Exactly the lines from the one with "Task: Switch to the 조회순 tab" through the end of the records below are needed, minus any pictures.
##############################
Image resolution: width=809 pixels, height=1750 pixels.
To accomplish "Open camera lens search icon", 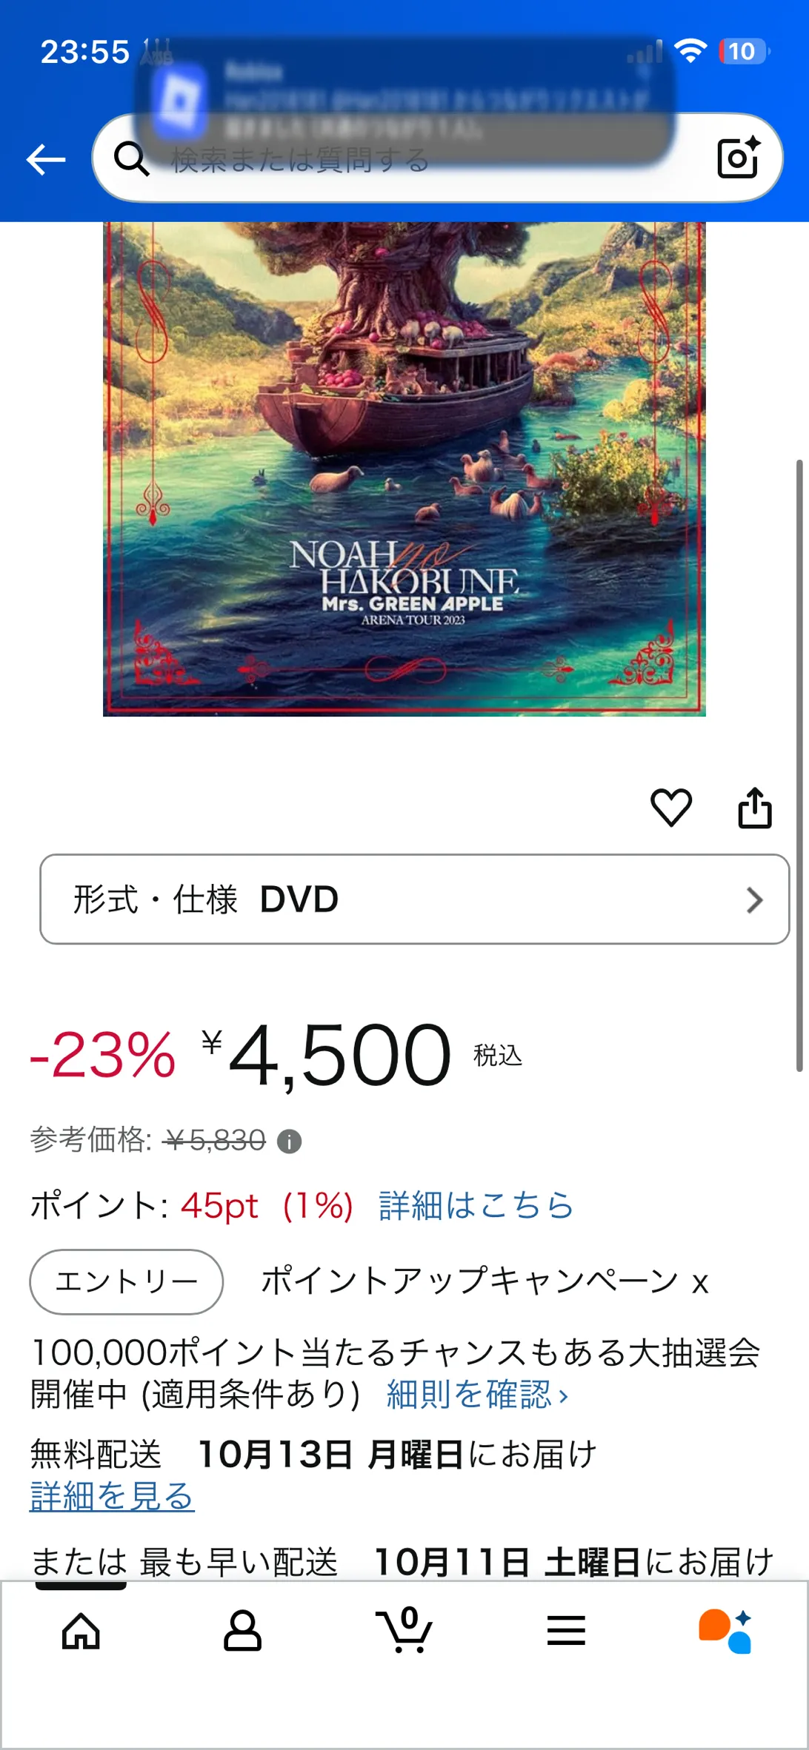I will pos(738,157).
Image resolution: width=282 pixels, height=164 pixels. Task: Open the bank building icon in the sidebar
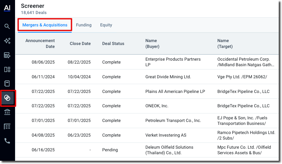pos(7,112)
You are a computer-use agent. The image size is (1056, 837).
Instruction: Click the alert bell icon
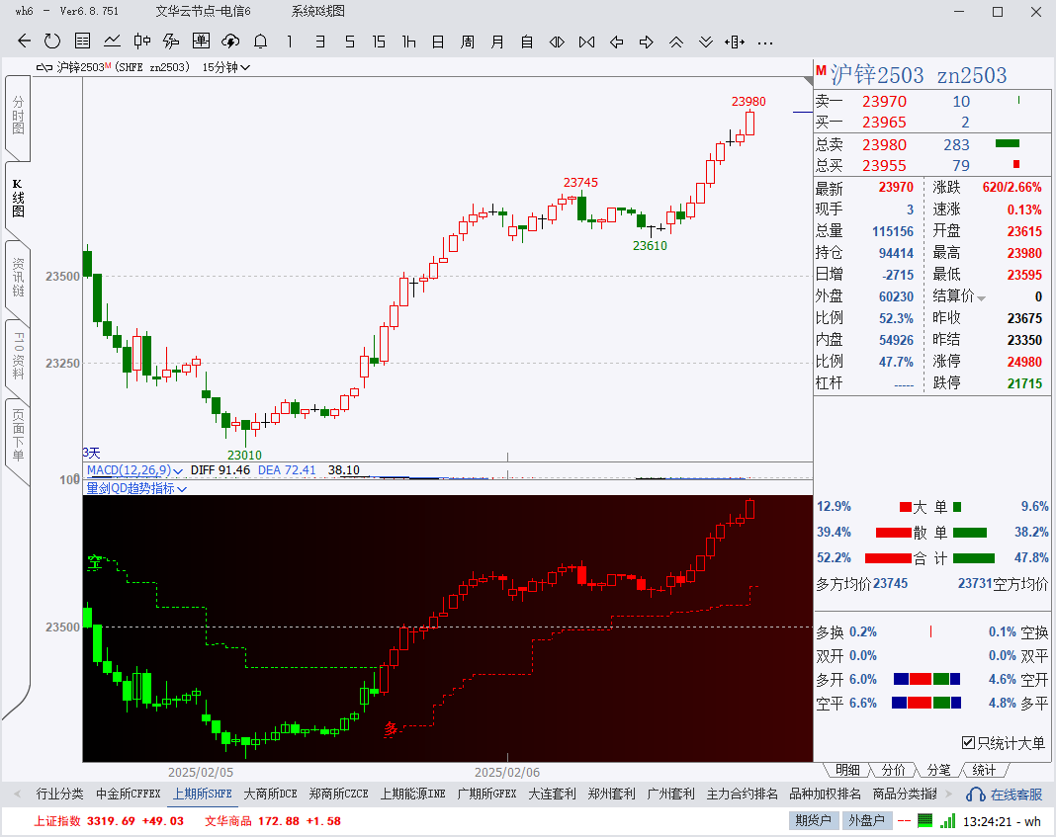point(260,42)
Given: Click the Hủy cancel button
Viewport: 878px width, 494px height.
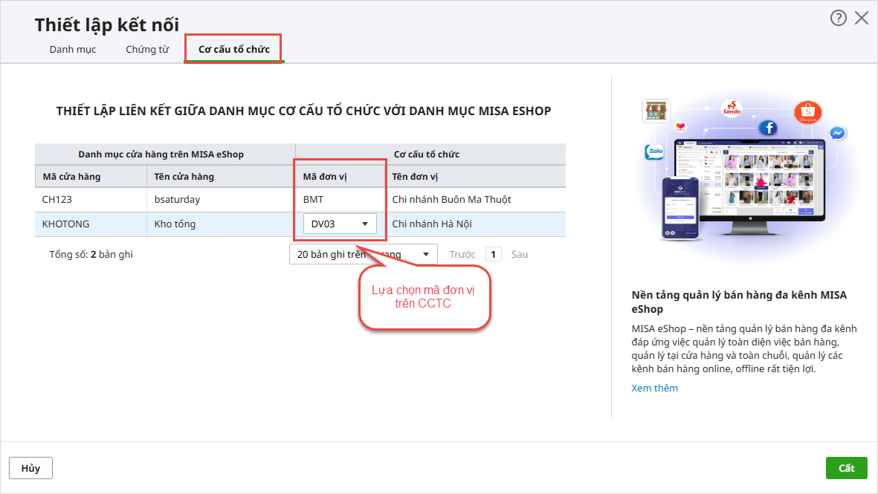Looking at the screenshot, I should click(x=30, y=468).
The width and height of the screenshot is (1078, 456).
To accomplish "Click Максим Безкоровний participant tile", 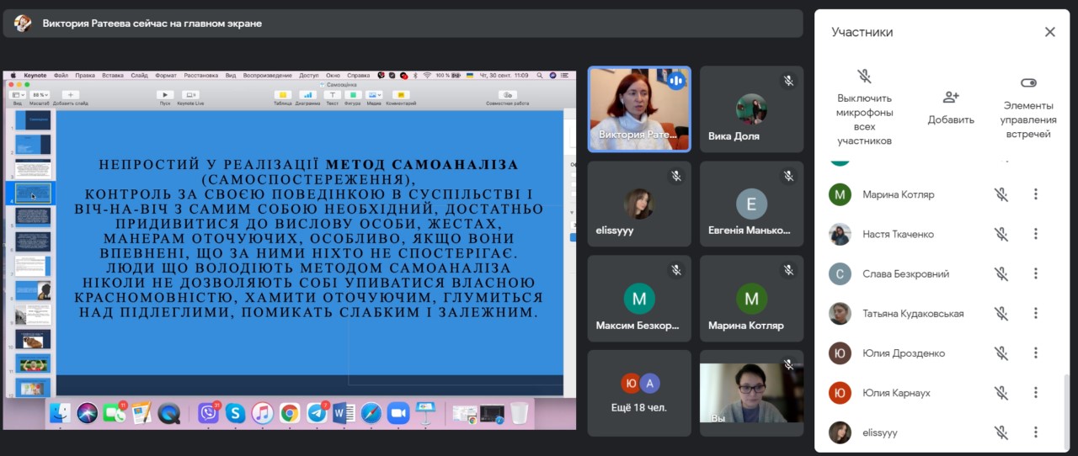I will click(x=639, y=298).

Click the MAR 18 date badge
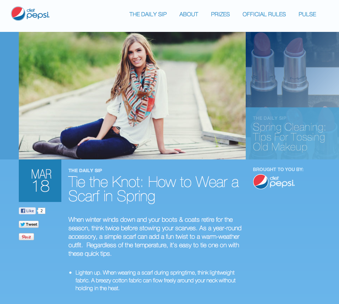[40, 181]
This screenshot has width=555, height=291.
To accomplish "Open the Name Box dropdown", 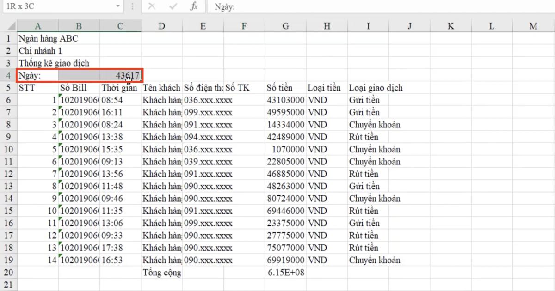I will (x=117, y=7).
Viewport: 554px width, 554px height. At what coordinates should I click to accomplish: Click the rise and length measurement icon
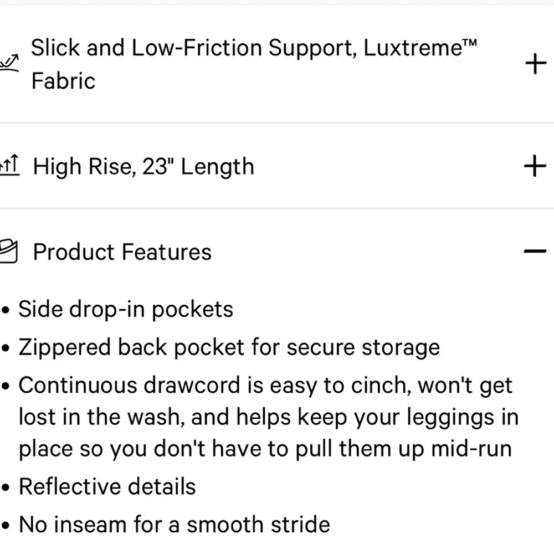9,166
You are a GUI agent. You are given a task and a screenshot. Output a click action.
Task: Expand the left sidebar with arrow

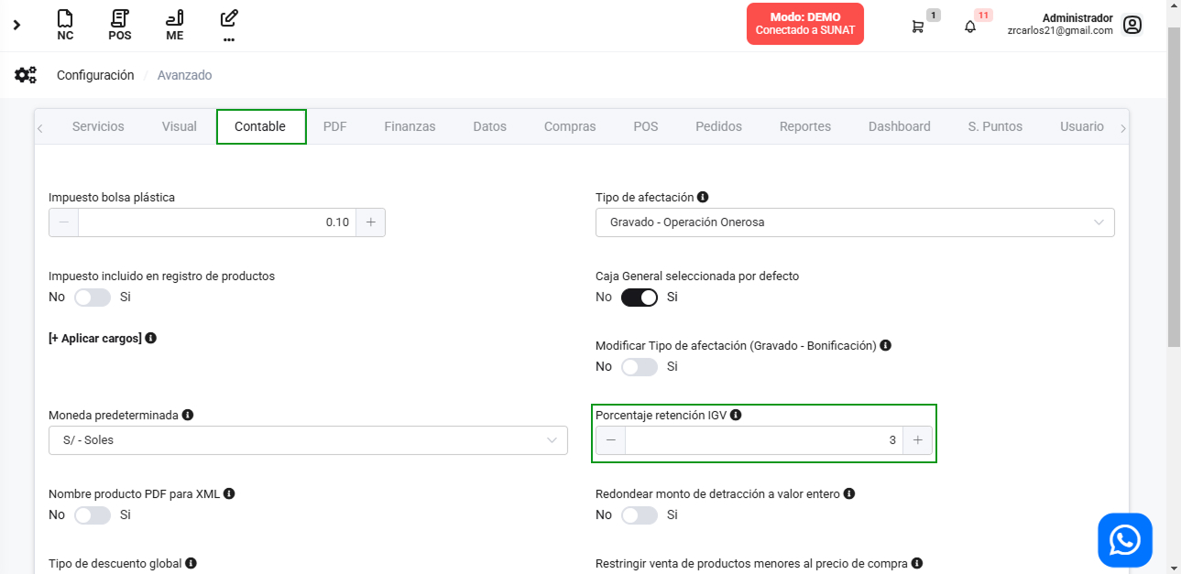16,25
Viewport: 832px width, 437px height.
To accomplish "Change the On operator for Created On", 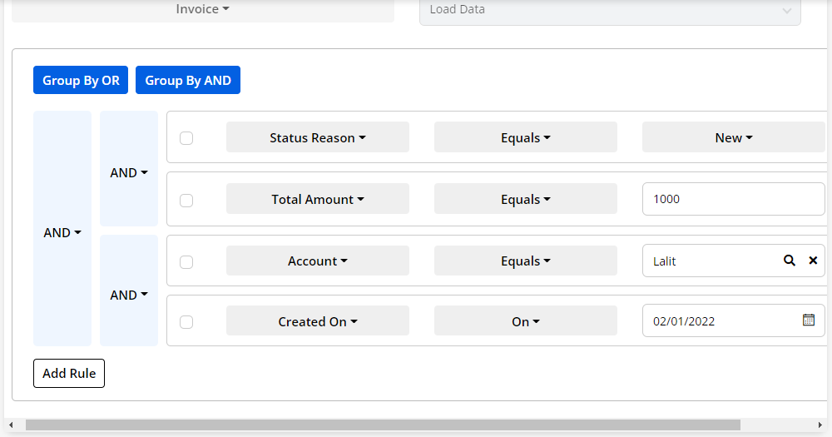I will [x=525, y=321].
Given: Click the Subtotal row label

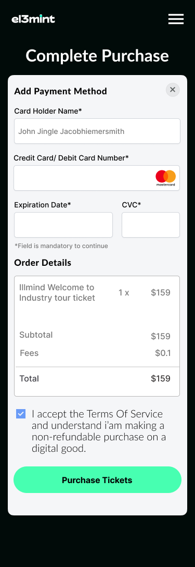Looking at the screenshot, I should point(36,335).
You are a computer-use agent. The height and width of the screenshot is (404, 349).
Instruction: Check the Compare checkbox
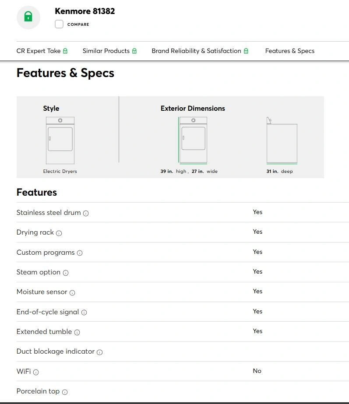(59, 24)
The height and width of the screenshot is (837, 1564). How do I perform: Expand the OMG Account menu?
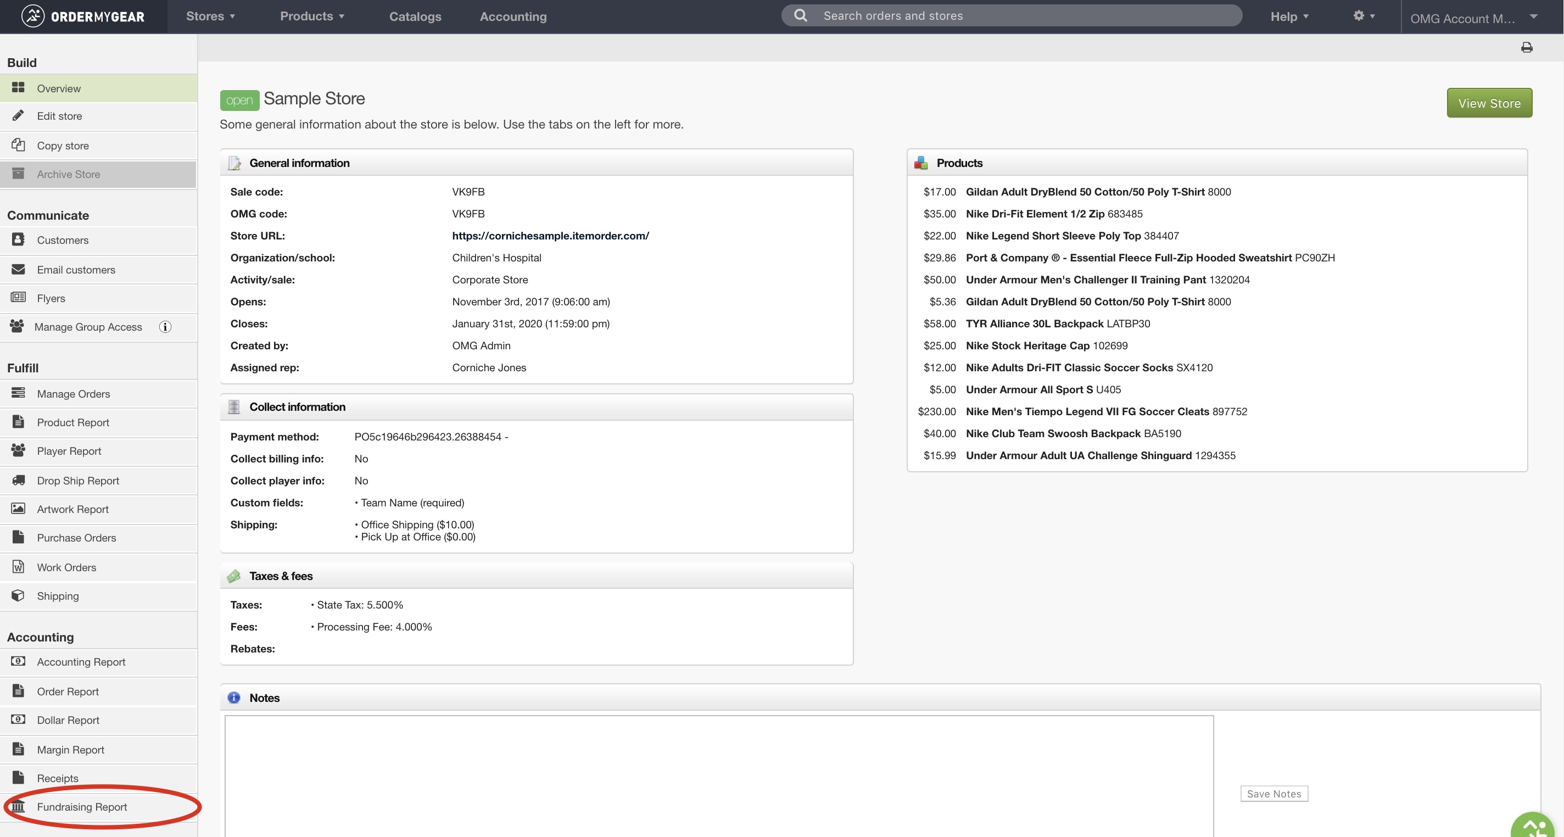[x=1474, y=18]
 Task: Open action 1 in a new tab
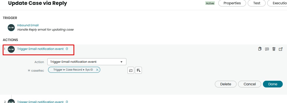(x=281, y=49)
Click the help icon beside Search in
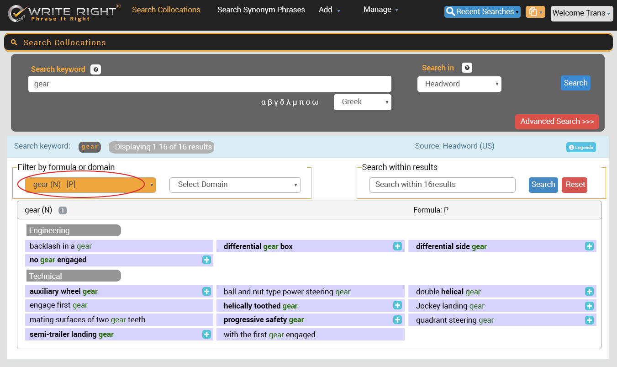Viewport: 617px width, 367px height. tap(467, 68)
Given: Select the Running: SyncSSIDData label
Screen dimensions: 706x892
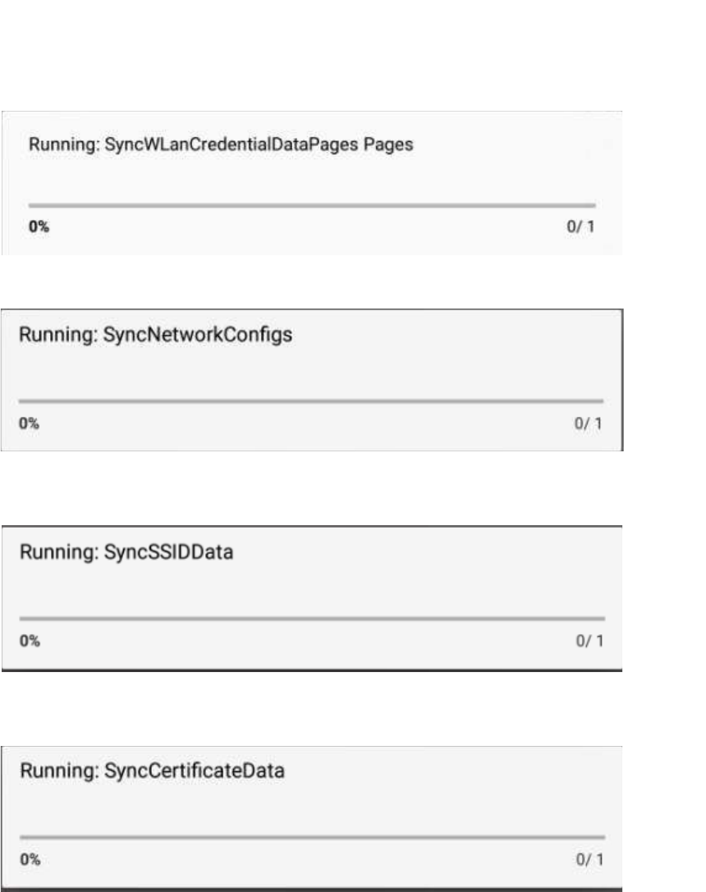Looking at the screenshot, I should point(126,551).
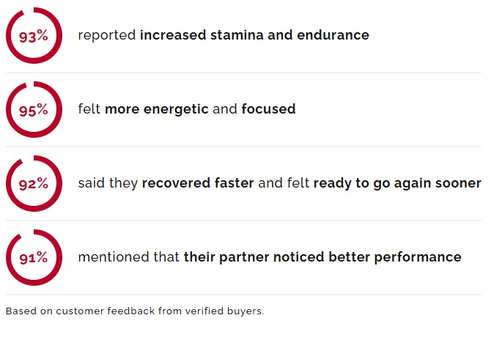The image size is (491, 348).
Task: Select "their partner noticed better performance" text
Action: tap(322, 257)
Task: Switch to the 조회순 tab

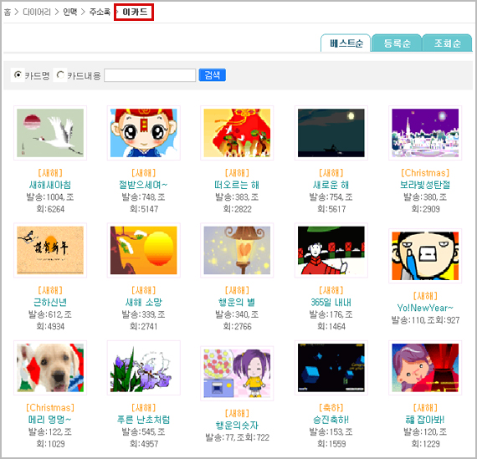Action: [x=447, y=43]
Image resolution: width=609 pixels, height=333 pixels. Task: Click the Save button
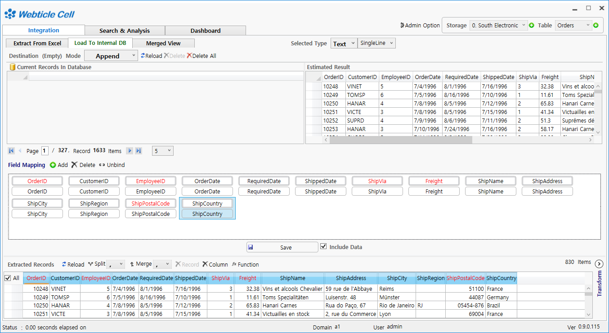282,246
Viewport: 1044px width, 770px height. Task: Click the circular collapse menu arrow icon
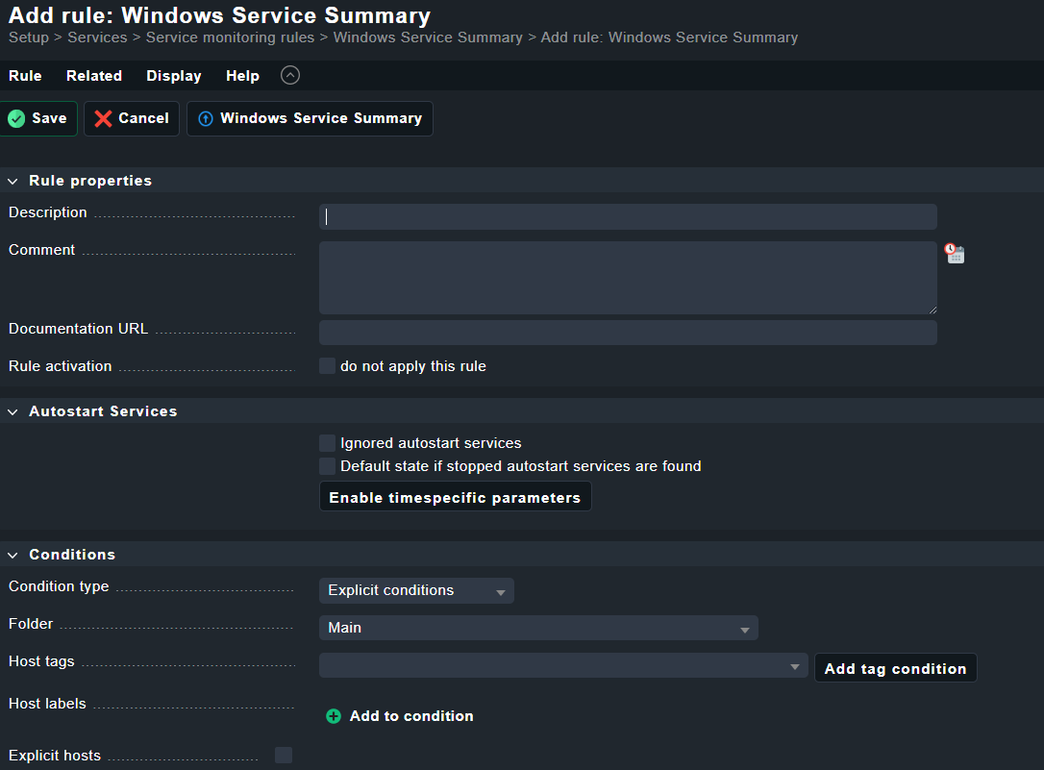click(290, 75)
##############################
• [RESPONSE TO THE EXERCISE]:
Task: Switch to the 조회순 tab

Action: [x=447, y=43]
Image resolution: width=609 pixels, height=333 pixels. Task: Click the Save button
282,246
Viewport: 1044px width, 770px height. Task: Click the circular collapse menu arrow icon
click(290, 75)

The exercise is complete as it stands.